BONY has enabled some of the most disreputable of subprime lenders, some of which have recently collapsed. See, e.g., the PEOPLES CHOICE HOME LOAN SECURITIES CORP, FORM TYPE: 424B8, filed August 11, 2006:
Swaps and Cap Provider -- "The Bank of New York, a New York banking organization, will provide an interest rate swap for this transaction. The office of the swap provider is located at 32 Old Slip - 15th Floor, New York, New York, 10286."
Note that PEOPLES CHOICE HOME LOAN, which refused to provide its 2005 HMDA data in any useful form, has since declared bankruptcy. What due diligence did BONY engage in, before enabling this rogue company? Public hearings should be held.
See also, NOVASTAR CERTIFICATES FINANCING CORP, FORM TYPE: FWP, filed June 23, 2006, "a pool of subprime mortgage loans consisting of two groups -- a group of residential first-lien and second-lien, fixed and adjustable rate mortgage loans designated as Group I (which is comprised entirely of conforming balance mortgage loans and in which the Group I Certificates represent a beneficial interest) and a group of residential first-lien and second-lien, fixed and adjustable rate mortgage loans designated as Group II (which is comprised of conforming and non-conforming balance mortgage loans and in which the Group II Certificates represent a beneficial interest); ... Co. has entered into an agreement with The Bank of New York Company...

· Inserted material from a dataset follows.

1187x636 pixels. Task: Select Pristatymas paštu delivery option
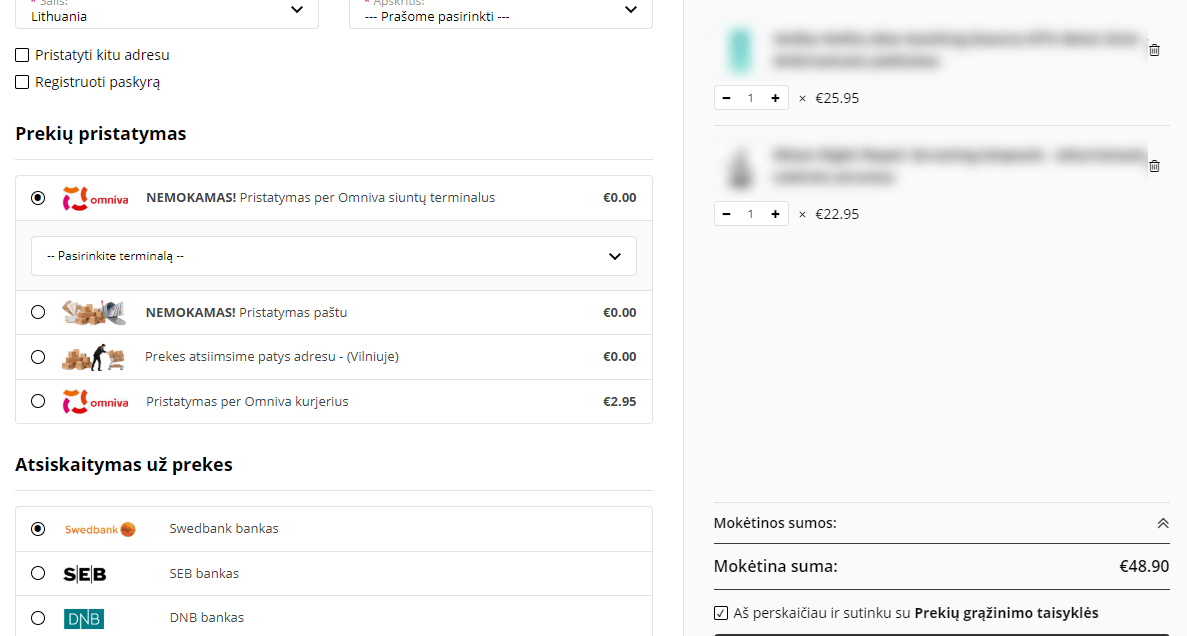click(x=38, y=312)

Note that NOVASTAR, following its well documented problems, announced last week it has started a formal process to explore a range of "strategic alternatives." What due diligence did BONY engage in, before enabling this rogue company? Public hearings should be held.

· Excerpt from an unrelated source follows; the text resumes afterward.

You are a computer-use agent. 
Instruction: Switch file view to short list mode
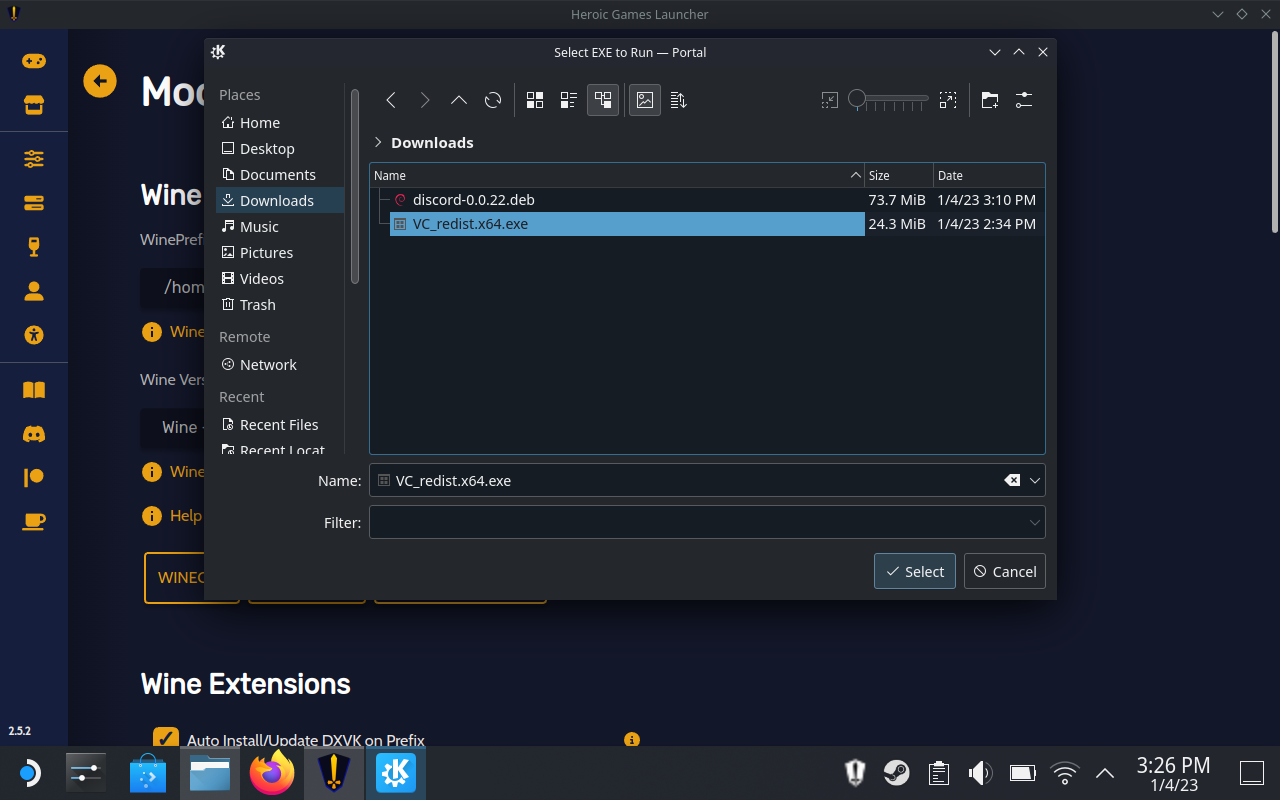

See also, CENTEX HOME EQUITY LOAN TRUST 2006 A, FORM-TYPE: PROSP, DOCUMENT-DATE: May 16, 2006, filed May 16, 2006.
BONY is also a trustee (and often, foreclosure). See, e.g., NATIONSTAR FUNDING LLC, FORM TYPE: 424B5, filed January 31, 2007: "The Bank of New York. Custodian The Bank of New York Trust Company, National ... The Bank of New York, as trustee."

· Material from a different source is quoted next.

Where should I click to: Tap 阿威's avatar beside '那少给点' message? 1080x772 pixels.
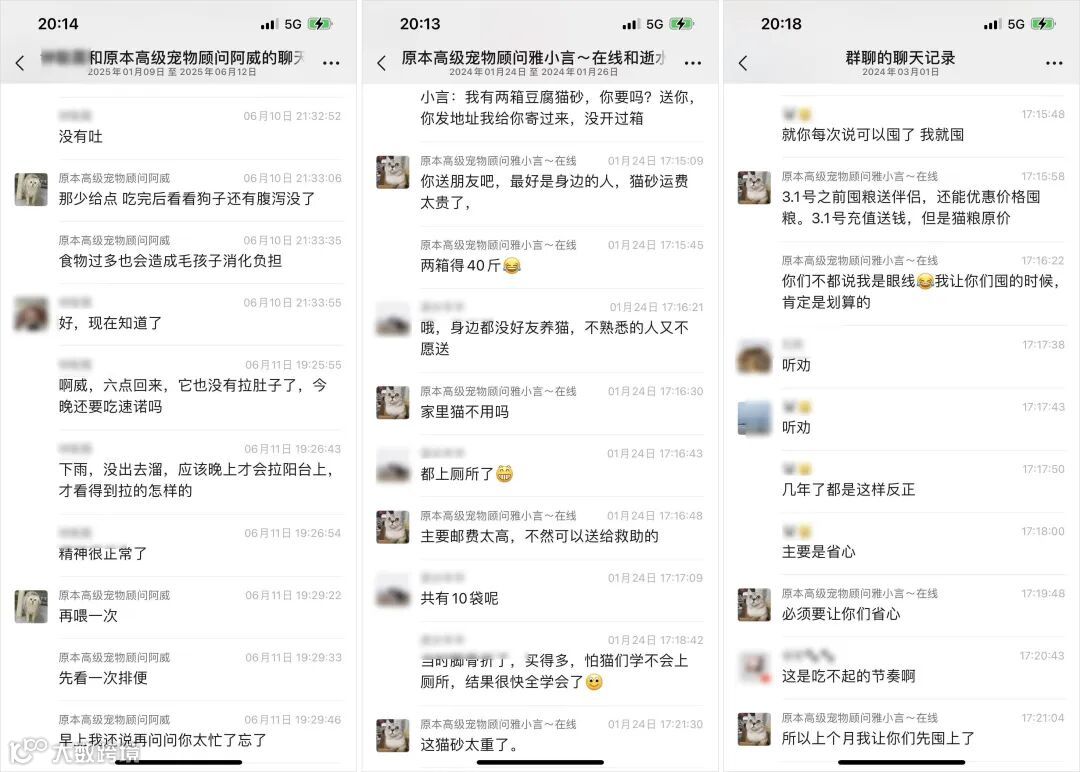tap(31, 189)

See also, C-BASS MORTGAGE LOAN ASSET-BACKED CERTIFICATES, SERIES 2006-, FORM TYPE: 424B5, filed December 7, 2006, "rate swap agreement with The Bank of New York, as swap provider, for the benefit of the... rate cap agreement with The Bank of New York, as cap provider."
See also, FIRST FRANKLIN MORTGAGE LOAN TRUST, SERIES 2007-FF2, FORM TYPE: 424B5, filed February 28, 2007, "provided by The Bank of New York in its capacity as swap ...... COUNTERPARTY AND SWAP COUNTERPARTY The Bank of New York, whose address is 32 Old..."
First Franklin was until recently a part of National City Corp, which in 2005 made 177,526 higher cost loans over the Federal Reserve-determined rate spread.
Also in 2005, Bank of New York confined its Bronx borrowers to higher cost loans over the Federal Reserve-determined rate spread 7.87 times more frequently than in more affluent and less minority Manhattan. Bank of New York's disparity-ratio between borrowers in Brooklyn and Manhattan, at 6.5, was almost as pronounced. FFW has requested BONY's 2006 HMDA data, but has yet to receive it. FFW will be commenting on this 2006 data upon receipt, and the comment period should be extended.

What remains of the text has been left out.